Given request:
Return each line of the items below that contains the string "width", matching case exactly.

Item-finding records:

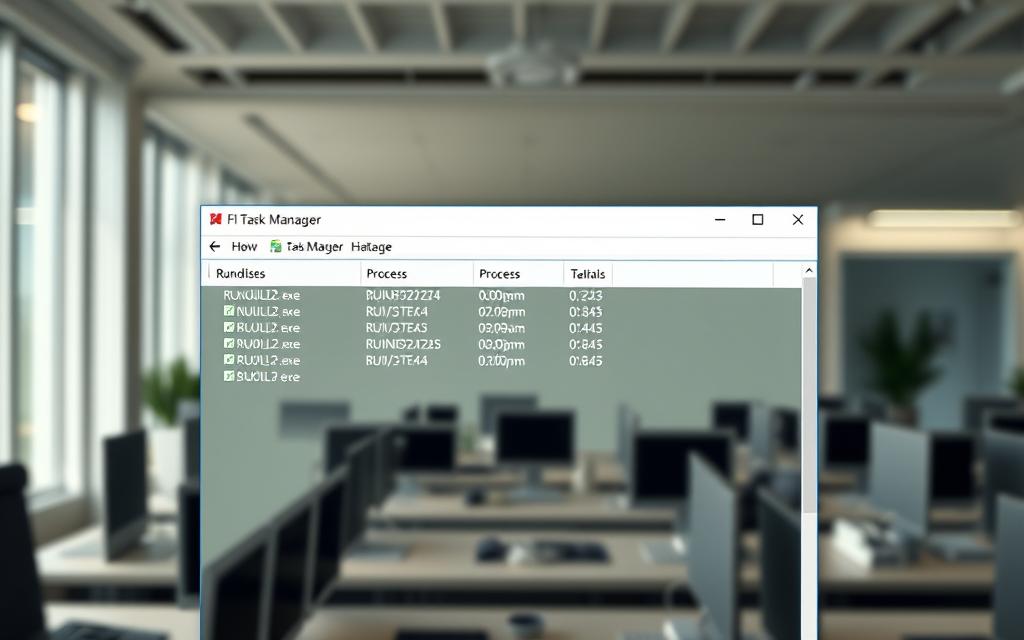
Task: Toggle the checkbox in the bottom list row
Action: [x=229, y=377]
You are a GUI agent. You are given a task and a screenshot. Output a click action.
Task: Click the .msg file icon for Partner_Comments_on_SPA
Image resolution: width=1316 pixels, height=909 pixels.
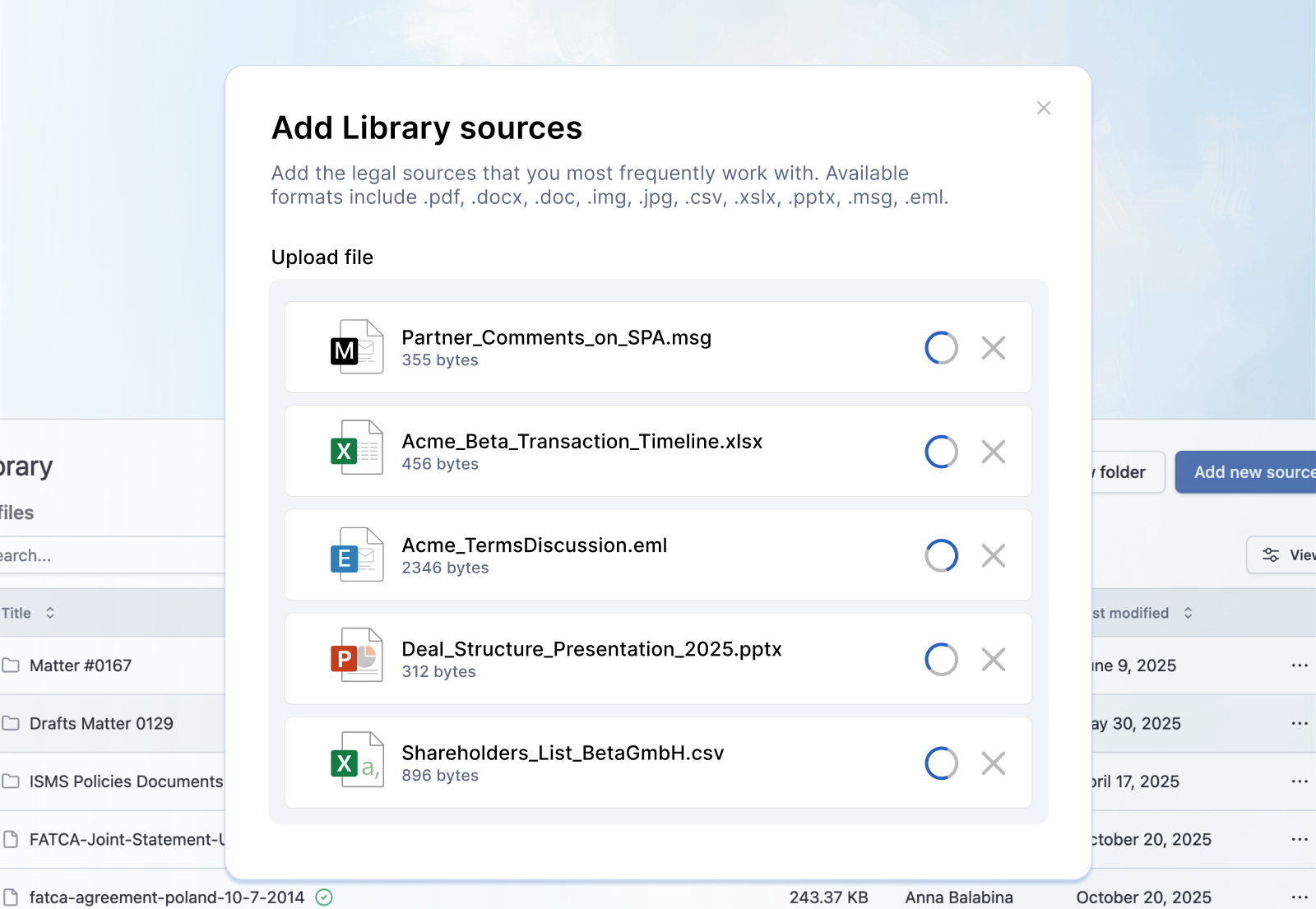point(358,347)
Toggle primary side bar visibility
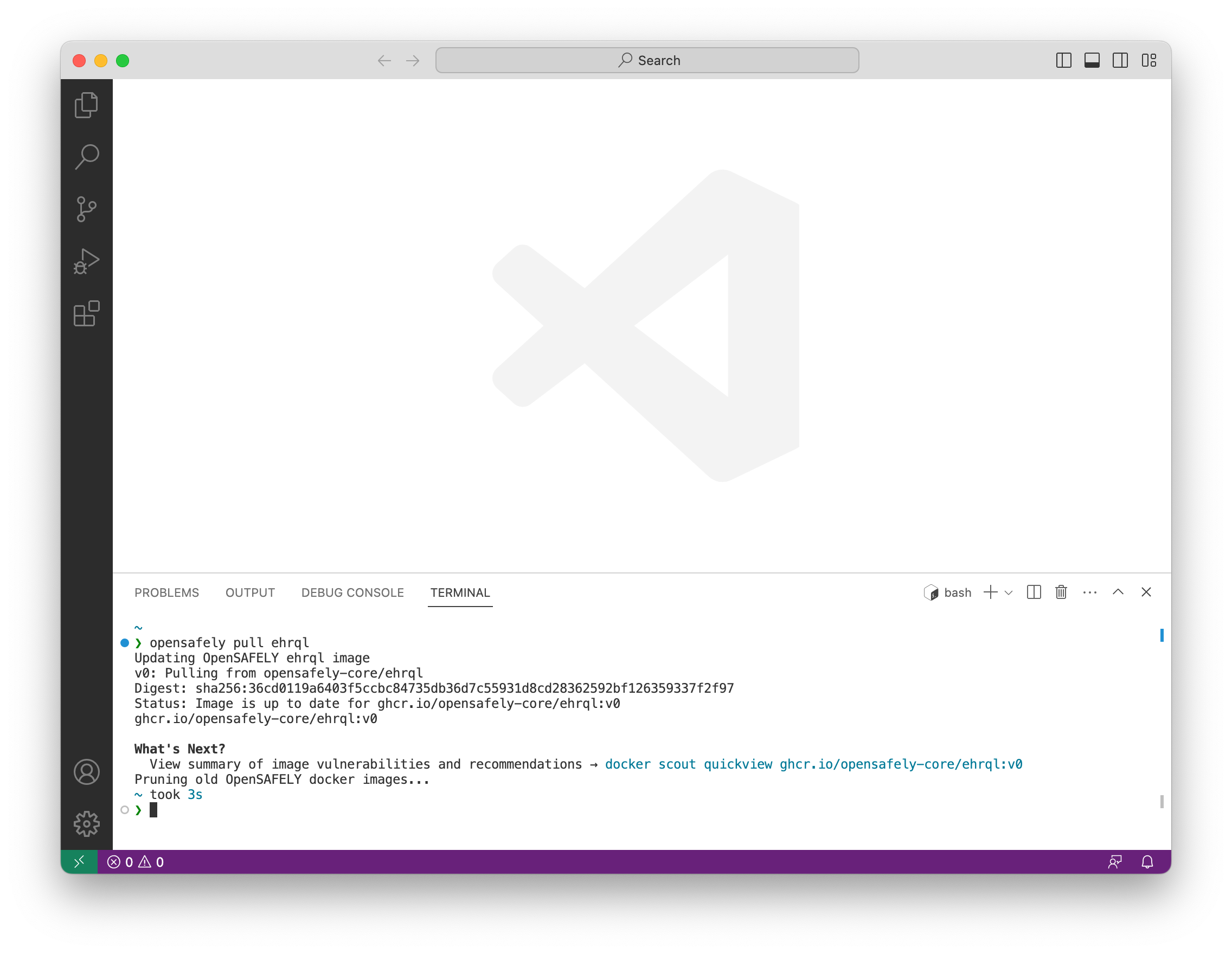 (x=1063, y=60)
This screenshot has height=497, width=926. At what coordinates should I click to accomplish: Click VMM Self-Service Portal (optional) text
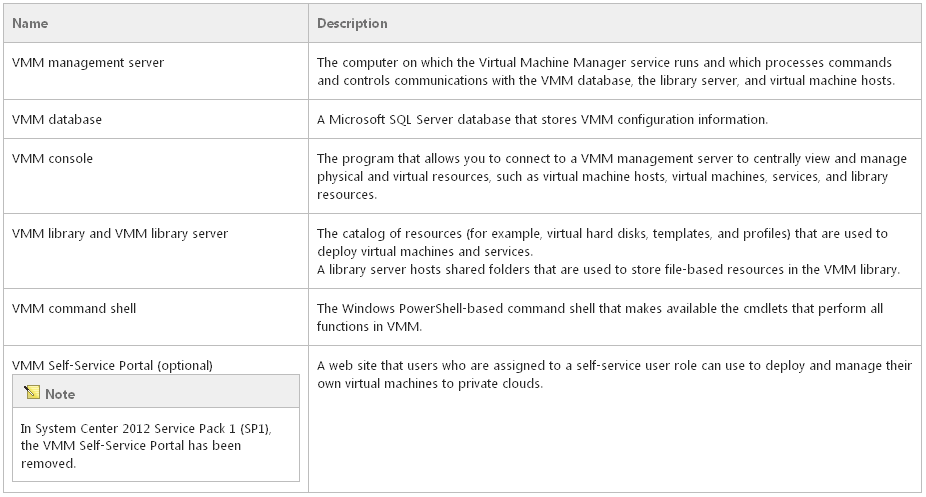click(x=112, y=365)
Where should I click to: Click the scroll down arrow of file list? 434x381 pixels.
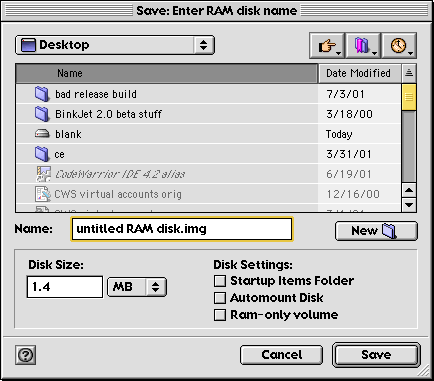pos(409,204)
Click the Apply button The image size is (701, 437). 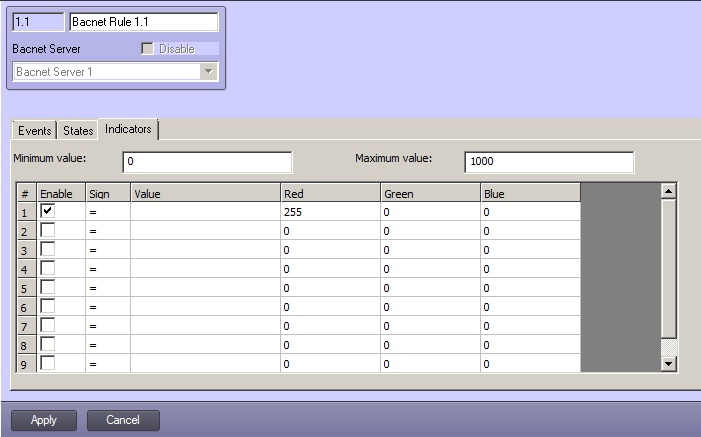pyautogui.click(x=44, y=420)

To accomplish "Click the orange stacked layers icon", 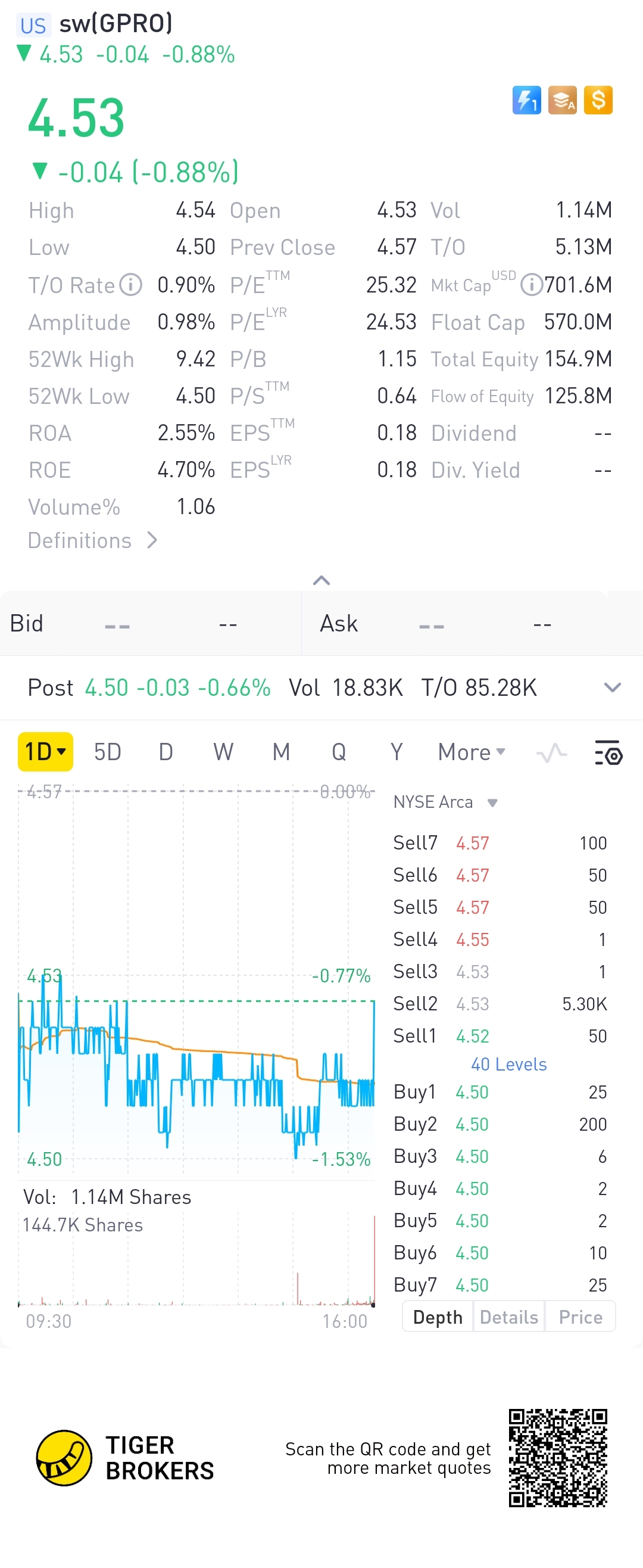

Solution to this problem:
Image resolution: width=1316 pixels, height=909 pixels.
This screenshot has height=497, width=926. At what coordinates should I click to accomplish: Click VMM Self-Service Portal (optional) text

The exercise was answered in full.